4. Premium may change individually

While not offering renewal is a very harsh way to throw a client out, raising premiums individually is a more polite way of showing an unprofitable client the door. Again, this follows the same logic: Certain policies have a clause that allows the insurer to change premiums for a specific individual, and they usually do that based on the claim history. This happens all the time, and we’ve seen increases of up to 40% in premiums from one year to another: And it’s so laser-targeted, that sometimes one family member gets a huge premium increase due to his claims, and other family members retain the company’s regular prices. Good companies will maintain a clause in their policy that prohibits them from changing premiums on an individual basis. They may still change their prices due to general rate increases for all of their client base, or specific changes in your demographics (for example, your premiums rise when you move to an older age group). The main difference is that both changes are transparent and global: You know when you join what prices look like in other age groups, and all the company’s clients get the same renewal rate: Bad example:

“At each renewal date, we reserve the right to alter or discontinue the benefits, terms, conditions, and premiums of this policy and we shall notify you of such changes at least twenty-one (21) days prior to the renewal date to your last known address.”

This allows the insurance company to just change the premium, and they don’t really have to explain why. Good example:

“At the anniversary date, the insurer has the right to change the premium and/or policy terms, based on any insured’s demographic or geographic change.”

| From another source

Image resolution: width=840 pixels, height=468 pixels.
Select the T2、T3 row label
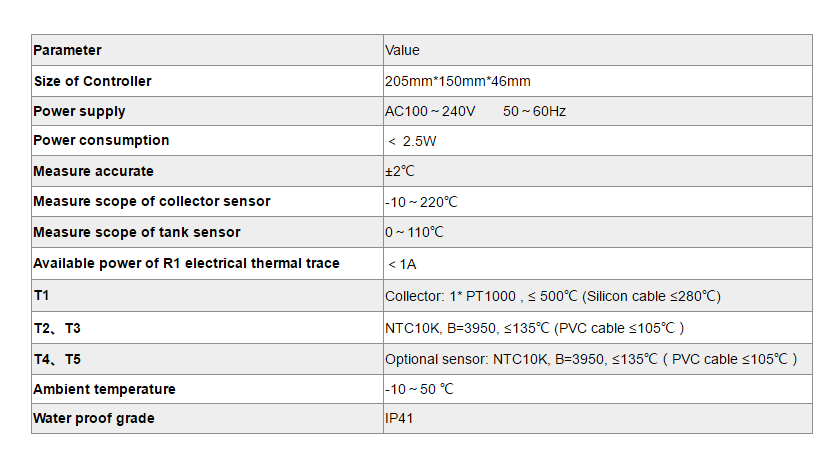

This clause details exactly why your premium may change: demographics (age) or geographic location (moving to a country that is in a different pricing zone than your current one).

5. Unlimited Co-insurance

While a deductible is a set amount of money you pay before the insurance company starts to cover your expenses, co-insurance is a percentage of treatments you keep paying after the deductible. For example, you may have a co-insurance of 10%, which means that the insurance company will pay 90% of your costs and you will be responsible for the remaining 10%. This is mostly common on policies that offer coverage in the USA. Co-insurance is a good way to decrease your premium, but it should be capped to a certain limit in order to make sure that it’s not a black hole for your money. Otherwise, you may find yourself stacking up thousands of dollars in expenses for costly treatments, and sometimes even more – definitely more than what you saved on your premium. This insurance provides, on certain plans, only 80% of the coverage- meaning that no matter what the cost may be, you will be responsible for 20% of it. The client that showed this to us ended up paying 5500$ just for his treatment as co-insurance:

      Outpatient Treatment in a Hospital or Clinic

Surgery 80% 100% 100%


Chemotherapy and radiation 80% 100% 80% 100%

On the other hand, when the co-insurance is capped, it looks like this:

Co-insurance limit (Out-Of-Pocket) outside the U.S. No co-insurance applies
Co-insurance limit (Out-Of-Pocket) U.S. in-Network After the deductible, 10% of the first 5,000$ of covered medical charges

Essentially, the co-insurance for USA treatment is at most 500$. The amount may change between plans and levels of insurance, but the important matter is that co-insurance must be capped at a reasonable amount. To summarize, you will save a lot of money and gain valuable peace of mind by making sure that:

  • Your health insurance allows you to add your baby automatically, without asking you medical questions.
  • Your health insurance treats congenital conditions as pre-existing conditions.
  • Your renewal is guaranteed to happen, not just an annual option.
  • Your premiums are not dependent on your claim history.
  • Your Co-insurance is capped to a certain amount.